À 78 ans, Martial Raysse peintre, cinéaste et poète reste peu connu du grand public. Une rétrospective au Centre Pompidou à Paris permet de saisir la diversité de la carrière de cet artiste parfois déroutant, passé du Pop Art joyeux des années soixante à de grandes fresques carnavalesques et pamphlétaires.
Même si Martial Raysse n’aime parler –comme tout artiste- que de ses œuvres récentes, il est surtout célèbre pour les œuvres iconiques de sa période Pop Art : joyeuses, colorées, imaginatives, innovantes et ludiques, intégrant des collages, des objets manufacturés issus de la société de consommation, des néons et même des films utilisés comme instruments de subversion dans leur usage à contre-emploi. Ainsi dans Suzanna, Suzanna (1964), reprise de Suzanne et les vieillards de Tintoret, la baigneuse est guettée par un vieillard animé qui n’est autre que l’artiste Arman, mis en scène dans un film projeté sur la toile. Le corps féminin est une thématique récurrente de ces années vitaminées durant lesquelles Martial Raysse boute l’art abstrait jugé sclérosé et triste, opte pour le figuratif, pratique le détournement de chefs d’œuvre de la peinture classique et adhère au mouvement des Nouveaux Réalistes avec Ben, Arman et Klein. « La tristesse humaine était à la mode et Buffet du dernier chic avec ses figures tragiques et ses cernes sous les yeux. Je voulais exalter le monde moderne, l’optimisme et le soleil. Peindre la tristesse ne peut être que le jeu snob d’une inconscience maladive ! La mort est bien assez affreuse, suffisamment inquiétante », déclare l’artiste, qui se sent avant tout poète et assure même avec une certaine prétention « être plutôt bon ».

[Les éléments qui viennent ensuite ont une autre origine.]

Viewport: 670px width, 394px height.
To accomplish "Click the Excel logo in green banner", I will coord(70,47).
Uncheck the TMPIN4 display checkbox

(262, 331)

Mais au début des années 1980, à 44 ans, il bouleverse sa pratique artistique, confectionnant des assemblages précaires faits de matériaux simples et dérisoires, dessinant des sujets mythologiques, puis brossant d’immenses « fresques » colorées proposant des visions allégoriques de l’humanité, au caractère souvent caricatural, comme Le Carnaval à Périgueux (1992) ou cette récente Ici Plage, comme ici bas (2012), un théâtre du monde d’aujourd’hui qui peut se lire comme une méditation sur l’humanité, décrite dans ses séductions comme dans ses violences. Sa cote qui avait un peu fléchi s’offre à nouveau des sommets, surtout pour ses œuvres des années Pop, grâce au soutien de collectionneurs comme François Pinault, grand amateur également de ses productions récentes. Le portrait L’Année dernière à Capri (1962) a été adjugé 4,8 millions d’euros chez Christie’s en février 2011, et Quinze août (1964) s’est vendu 1,7 million d’euros en décembre 2013, toujours chez Christie’s. Rassemblant plus de 200 œuvres - peintures, sculptures, films, photographies et dessins -, cette belle rétrospective conçue par Catherine Grenier propose une grande traversée de cinquante ans de création, des années soixante -période de loin la plus créative et excitante- à aujourd’hui.